=== Task goal ===
Copy every line of the records below that holds the word "This".

******************************

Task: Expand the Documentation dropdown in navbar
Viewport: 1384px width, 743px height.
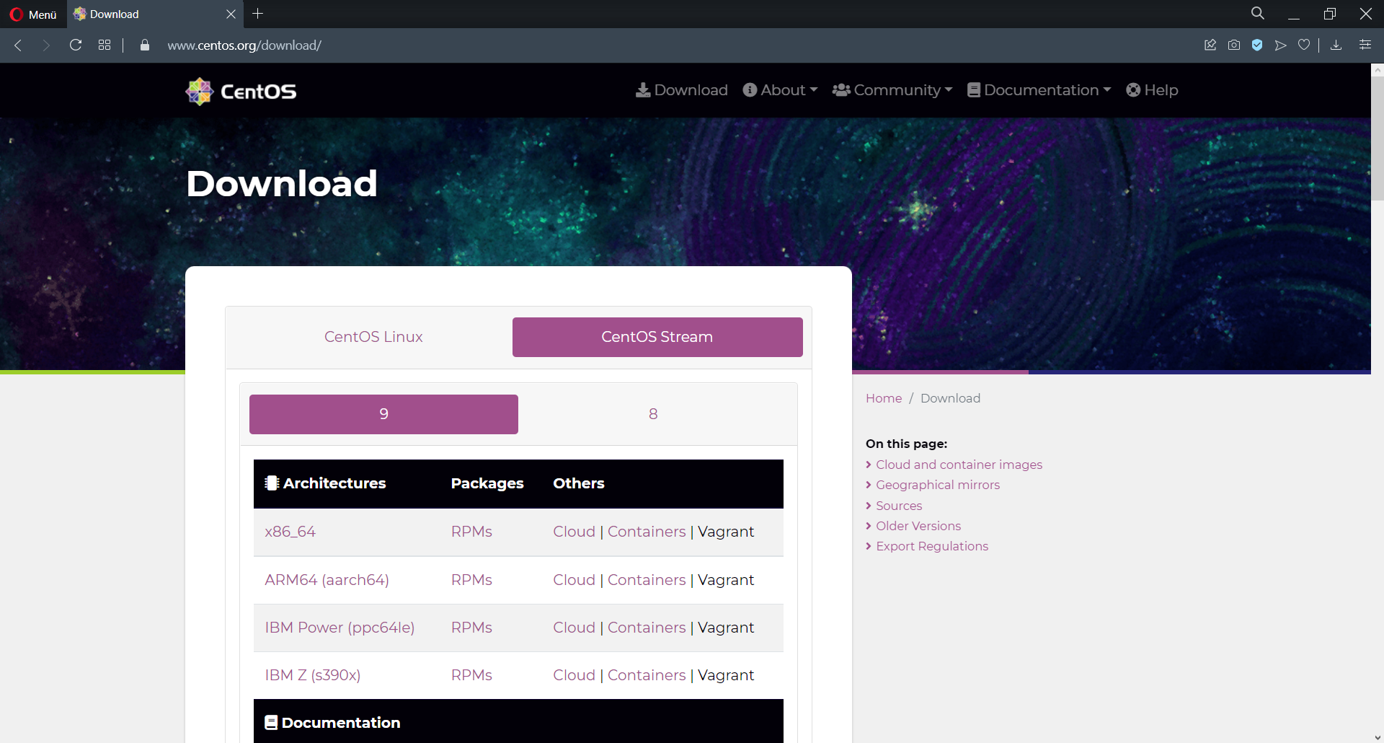Action: tap(1039, 90)
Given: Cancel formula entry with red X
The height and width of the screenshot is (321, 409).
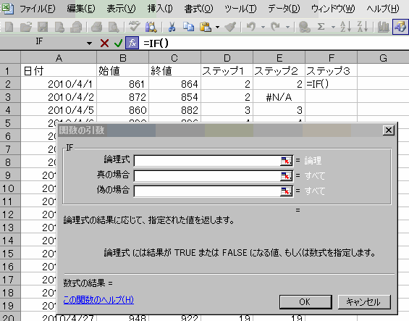Looking at the screenshot, I should click(x=104, y=43).
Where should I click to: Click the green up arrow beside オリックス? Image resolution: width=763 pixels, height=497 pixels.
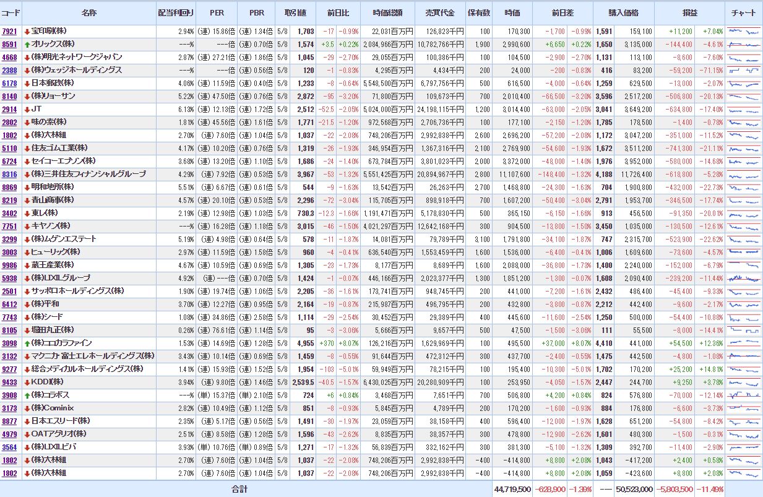(27, 45)
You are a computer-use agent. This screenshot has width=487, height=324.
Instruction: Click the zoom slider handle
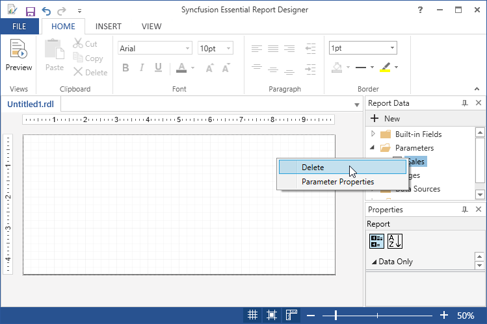click(x=336, y=316)
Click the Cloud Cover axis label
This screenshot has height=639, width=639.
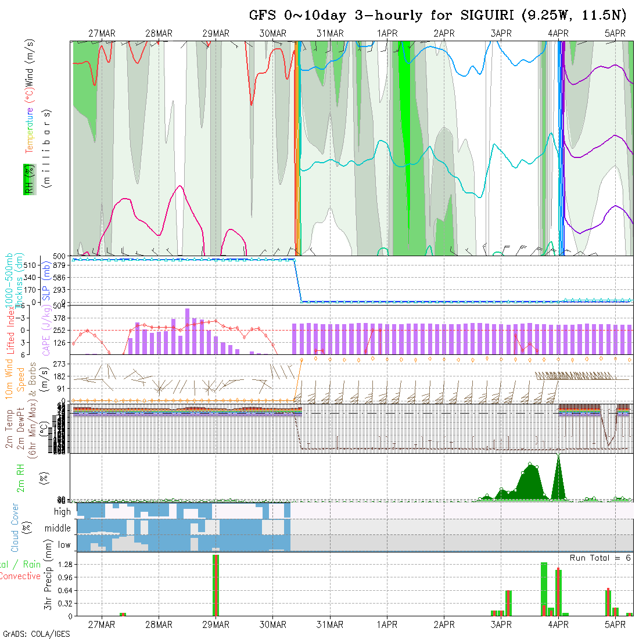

******************************

=== The completed task ===
You are a computer-use agent. This screenshot has width=487, height=324.
This screenshot has height=639, width=639.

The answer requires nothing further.